Gewinnerzielungsabsicht

Von einer Gewinnerzielungsabsicht ist immer dann die Rede, wenn eine unternehmerische Tätigkeit darauf abzielt, nicht nur kostendeckend zu arbeiten, sondern tatsächlich einen Überschuss zu erzielen.

Hier kommt es auch steuerrechtlich zunächst nur auf die Absicht an und nicht auf das Ergebnis. Allerdings kann ein Gewerbeschein dann auch wieder entzogen werden, wenn langfristig der erstrebte oder erreichte Gewinn so geringfügig sind, dass die Tätigkeit als Hobby oder so genannte “Liebhaberei” eingeordnet wird.

Denn durch das in §15 Abs. 2 des EStG festgelegte Merkmal der Gewinnerzielungsabsicht wird verhindert, dass eine steuerpflichtige Tätigkeit nur dem Anschein nach ausgeübt wird, um Unkosten für ein Hobby steuerlich geltend zu machen.

Werden beispielsweise über einen langen Zeitraum im Gewerbe oder Nebengewerbe ausschließlich Verluste produziert, unterstellt das Finanzamt immer häufiger Liebhaberei.
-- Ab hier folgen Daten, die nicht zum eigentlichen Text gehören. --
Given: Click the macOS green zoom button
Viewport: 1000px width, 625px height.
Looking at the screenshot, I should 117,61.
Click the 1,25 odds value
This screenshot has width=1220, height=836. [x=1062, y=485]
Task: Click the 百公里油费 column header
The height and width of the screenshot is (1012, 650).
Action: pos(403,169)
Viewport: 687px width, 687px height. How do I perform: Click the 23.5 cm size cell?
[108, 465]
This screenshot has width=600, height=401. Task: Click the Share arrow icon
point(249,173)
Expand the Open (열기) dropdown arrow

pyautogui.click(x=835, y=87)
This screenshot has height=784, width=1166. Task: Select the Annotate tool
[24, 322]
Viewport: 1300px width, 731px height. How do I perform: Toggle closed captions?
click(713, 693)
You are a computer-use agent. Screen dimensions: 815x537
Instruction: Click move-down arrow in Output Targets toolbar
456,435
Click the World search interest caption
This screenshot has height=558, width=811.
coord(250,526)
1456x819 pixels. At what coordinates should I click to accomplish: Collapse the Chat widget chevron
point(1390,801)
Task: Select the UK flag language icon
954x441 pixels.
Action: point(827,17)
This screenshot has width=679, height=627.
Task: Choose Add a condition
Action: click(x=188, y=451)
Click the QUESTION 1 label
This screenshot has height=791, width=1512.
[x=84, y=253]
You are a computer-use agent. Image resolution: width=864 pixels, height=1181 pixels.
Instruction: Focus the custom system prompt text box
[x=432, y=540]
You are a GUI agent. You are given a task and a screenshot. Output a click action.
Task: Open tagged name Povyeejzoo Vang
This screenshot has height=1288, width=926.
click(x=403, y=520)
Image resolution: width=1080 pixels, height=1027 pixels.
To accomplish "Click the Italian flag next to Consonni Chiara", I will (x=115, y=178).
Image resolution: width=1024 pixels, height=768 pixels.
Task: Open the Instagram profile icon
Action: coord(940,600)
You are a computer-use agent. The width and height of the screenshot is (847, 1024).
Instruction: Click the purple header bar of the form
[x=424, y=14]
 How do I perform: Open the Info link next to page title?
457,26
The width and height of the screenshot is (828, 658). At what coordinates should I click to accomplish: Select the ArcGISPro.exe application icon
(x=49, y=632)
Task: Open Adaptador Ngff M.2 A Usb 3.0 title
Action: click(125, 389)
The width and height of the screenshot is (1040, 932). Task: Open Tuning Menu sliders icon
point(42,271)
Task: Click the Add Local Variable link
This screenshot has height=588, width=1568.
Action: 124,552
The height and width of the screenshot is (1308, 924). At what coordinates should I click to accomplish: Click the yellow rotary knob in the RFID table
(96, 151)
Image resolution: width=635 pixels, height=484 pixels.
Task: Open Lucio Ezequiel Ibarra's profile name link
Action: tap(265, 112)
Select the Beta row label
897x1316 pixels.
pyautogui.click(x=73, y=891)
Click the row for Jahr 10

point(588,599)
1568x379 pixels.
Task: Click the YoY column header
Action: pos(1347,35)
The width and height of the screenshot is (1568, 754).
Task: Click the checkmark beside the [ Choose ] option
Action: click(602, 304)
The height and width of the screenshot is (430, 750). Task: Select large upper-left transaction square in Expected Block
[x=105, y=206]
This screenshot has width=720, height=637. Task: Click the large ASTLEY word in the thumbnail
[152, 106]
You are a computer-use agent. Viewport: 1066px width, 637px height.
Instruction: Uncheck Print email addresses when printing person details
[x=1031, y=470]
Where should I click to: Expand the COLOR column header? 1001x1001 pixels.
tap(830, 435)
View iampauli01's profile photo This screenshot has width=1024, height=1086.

Wird eine Tätigkeit als Liebhaberei angesehen, so ist sie grundsätzlich steuerlich ohne Bedeutung.

Anders herum kann auch eine Tätigkeit wie rege Verkäufe bei Ebay vom Finanzamt aber auch als gewerblich eingeordnet werden und den Liebhaberei-Status aberkannt bekommen, denn auch dieser hat Vorteile: Werden nur gelegentlich Gewinne erzielt, bleiben diese unversteuert.

Das kennzeichnet eine “Liebhaberei”:

  • persönliche Gründe und Neigungen bestimmen die Ausrichtung einer Unternehmung, nicht allgemeine betriebswirtschaftliche Grundsätze
  • kein Gewinn gezielt wird auf die gesamte Lebensdauer des Unternehmens betrachtet (negativer Totalgewinn)

Die ersten Jahre nach der Gründung sind häufig von hohen betrieblichen Investitionen und geringen Umsätzen betroffen. Von außen betrachtet könnte diese Anhäufung an “Verlusten” den Eindruck erwecken, dass es dem Steuerpflichtigen an einer ernsthaften Gewinnerzielungsabsicht mangelt.

Hier gilt es dann zu belegen, dass die getätigten Investitionen betriebswirtschaftlich sinnvoll sind und dass langfristig eine positive Entwicklung prognostiziert werden kann. Dann besteht kein Grund, an der Gewinnerzielungsabsicht des Unternehmers zu zweifeln.